Write-back cache will speed up or accelerate both writes and reads. The writes are written directly into the SSD cache and are acknowledged upon completion of the write to the SSD. The cached data is then copied to the HDDs. That cached data stays in the cache based on similar policies as write-through cache (age, frequency of access, time since last access, etc.) When policy thresholds are met, the cached data is then removed from the cache.
Looks like SSD write-back cache should be a no-brainer except that it's not and more the exception than the rule. To understand why requires a bit of background.
HDDs do very well at sequential data writes. Their sequential write performance matches SSDs and in some cases is a bit better. SSDs have a huge performance advantage in random write IOPS (essential for virtual servers and virtual desktops). But this means it only enhances some writes and not all writes, reducing its value for write caching.

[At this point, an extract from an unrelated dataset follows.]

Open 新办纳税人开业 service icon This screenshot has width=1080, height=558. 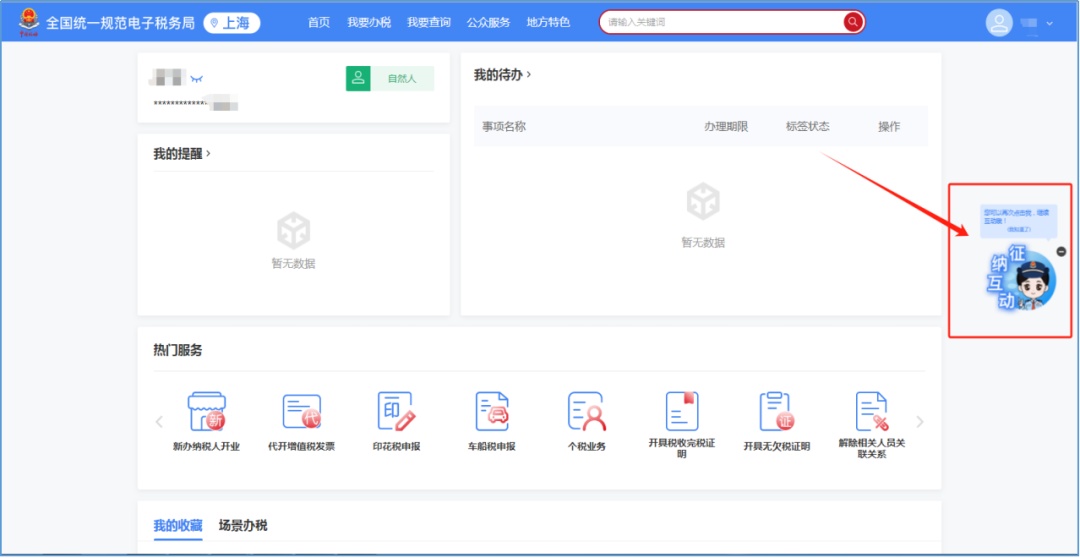tap(206, 412)
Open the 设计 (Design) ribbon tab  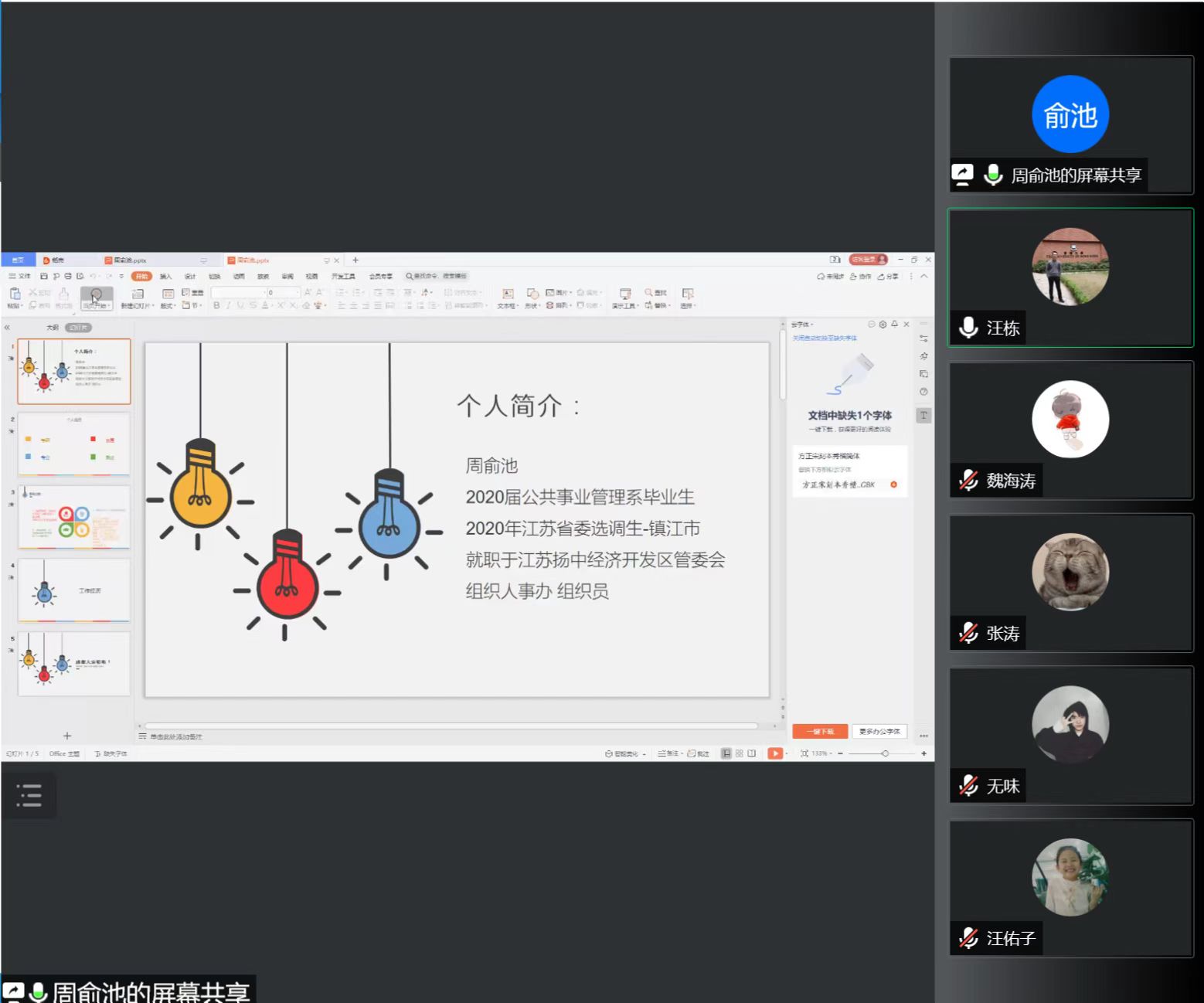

SSDs today are based on flash technology a.k.a. NAND chips, a technology that has a limited lifecycle. Bits are written to cells. (SLC is one bit per cell, MLC and eMLC are two bits per cell.) When data is to be erased or overwritten, a layer of material must be destroyed. There are a limited number of erase write cycles per cell (a.k.a. write cycles). SLC has the most with approximately 100,000, followed by eMLC with approximately 40,000, and MLC with fewer than 10,000. Write-back caching greatly increases the number of writes on the SSDs, accelerating and reducing the life cycle of a relatively expensive asset.
Working around the SSD write caching problems
One way to get the benefits of write-back caching without SSD wearing out too soon is to use DRAM and/or NVRAM. DRAM and NVRAM are 20 times faster than the fastest SSD, meaning 20 times faster write response times. It takes sophisticated software available on some server-based caching software and a few hybrid storage systems. The DRAM/NVRAM is the target for the write-back caching taking ownership and acknowledgement of the writes. The data is then immediately drained (moved) to the HDDs. The SSDs are used for write-through caching where the policy based hot data is pulled into the SSDs from the HDDs. This tag-team approach provides the best of both worlds.
The problem with this workaround is DRAM's volatility. In other words, how is the data in the DRAM protected if there is an unexpected power outage before the data has drained to the HDDs? That problem can be solved by using NVRAM with a super capacitor that provides time for the NVRAM to drain to either the HDDs or SSDs. It can also be solved with battery backup to the DRAM that provides time for the DRAM to drain to the HDDs or SSDs.
SSDs have made write caching more cost-effective. Write-back caching and write-through caching are both excellent ways to increase user and application read performance. Write-back caching can also accelerate write performance but at the expense of a greatly reduced SSD life. Integrating in DRAM and/or NVRAM can overcome this problem and even further improve write performance.